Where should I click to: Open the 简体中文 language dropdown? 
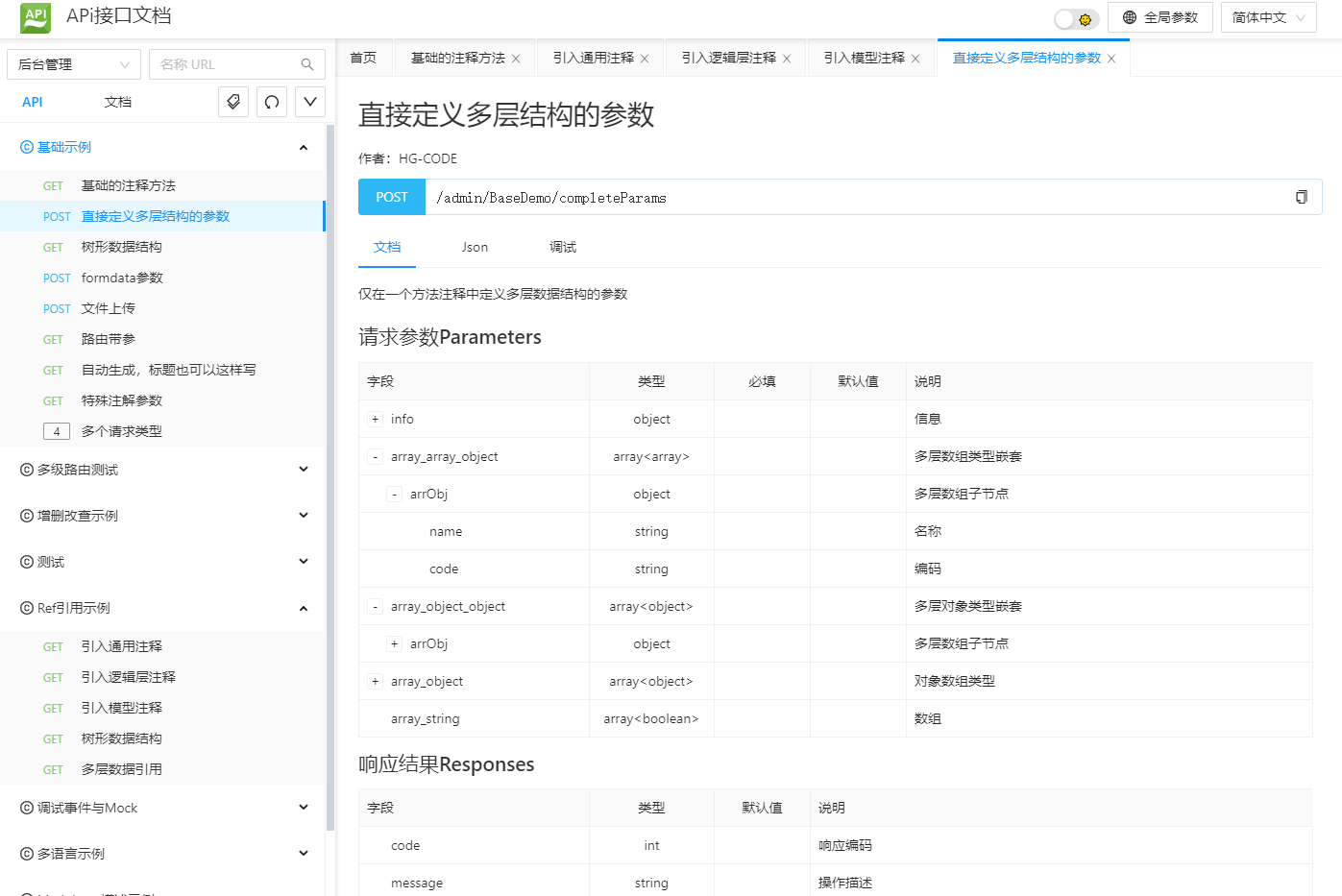1268,17
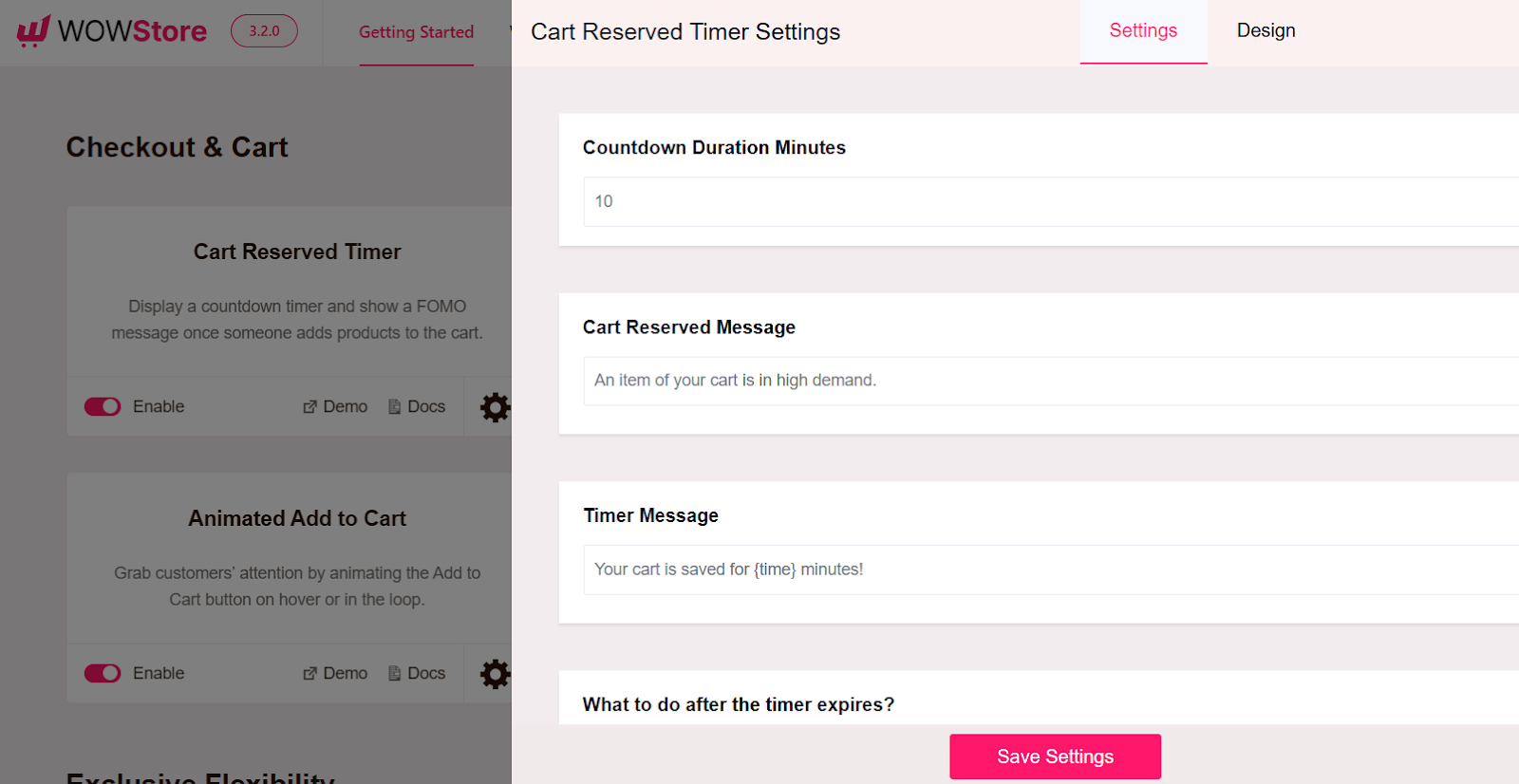Image resolution: width=1519 pixels, height=784 pixels.
Task: Select the Settings tab
Action: [x=1143, y=30]
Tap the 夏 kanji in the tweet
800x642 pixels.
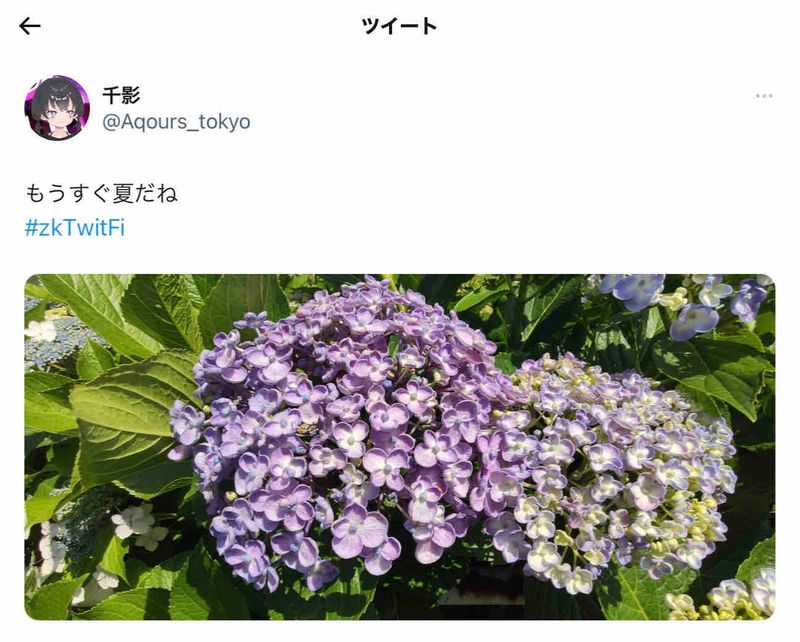pos(122,193)
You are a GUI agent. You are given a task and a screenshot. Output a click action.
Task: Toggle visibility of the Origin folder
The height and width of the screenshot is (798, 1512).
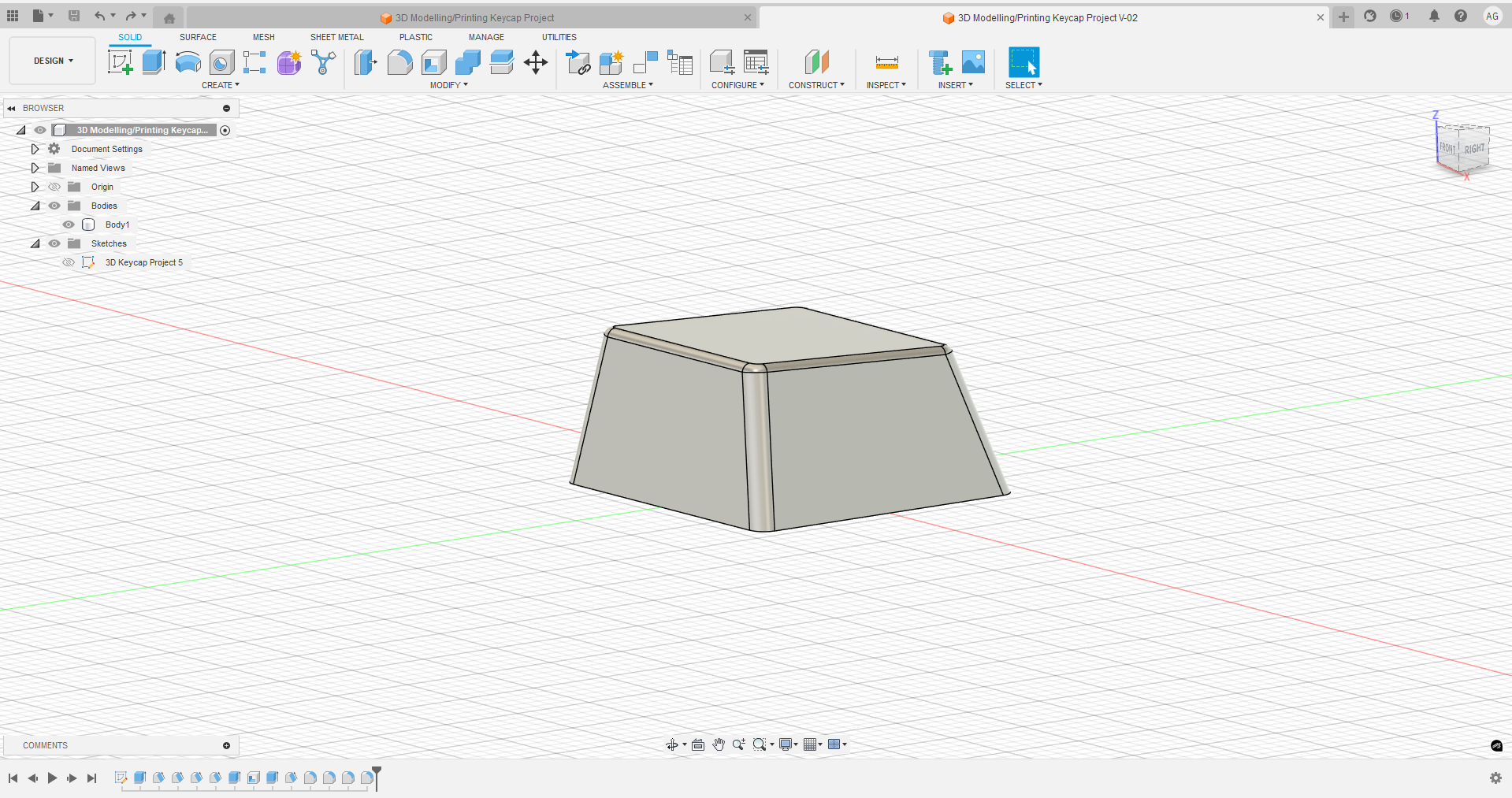click(54, 187)
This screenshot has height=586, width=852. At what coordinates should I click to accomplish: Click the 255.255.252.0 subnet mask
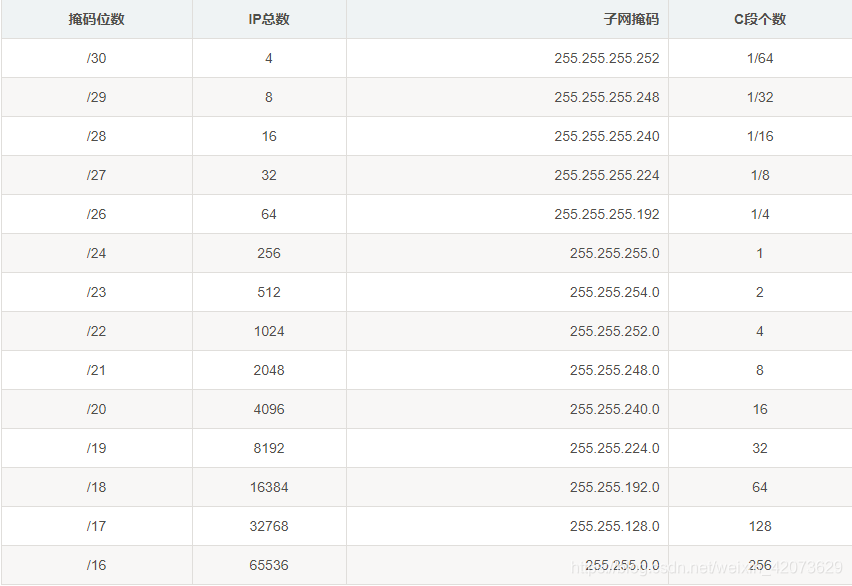coord(614,331)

■ **ABOUT THIS EXERCISE**: Output the records above exactly as written, but leave out the pictures.

■ **YOUR RESPONSE**:
Where should I click to: Open the 简体中文 language dropdown? 
1268,17
Image resolution: width=1519 pixels, height=784 pixels.
Task: Select the Settings tab
Action: [x=1143, y=30]
Tap the 夏 kanji in the tweet
800x642 pixels.
pos(122,193)
You are a GUI agent. You are given a task and a screenshot. Output a click action.
Task: Toggle visibility of the Origin folder
The height and width of the screenshot is (798, 1512).
click(54, 187)
This screenshot has height=586, width=852. At what coordinates should I click to accomplish: Click the 255.255.252.0 subnet mask
coord(614,331)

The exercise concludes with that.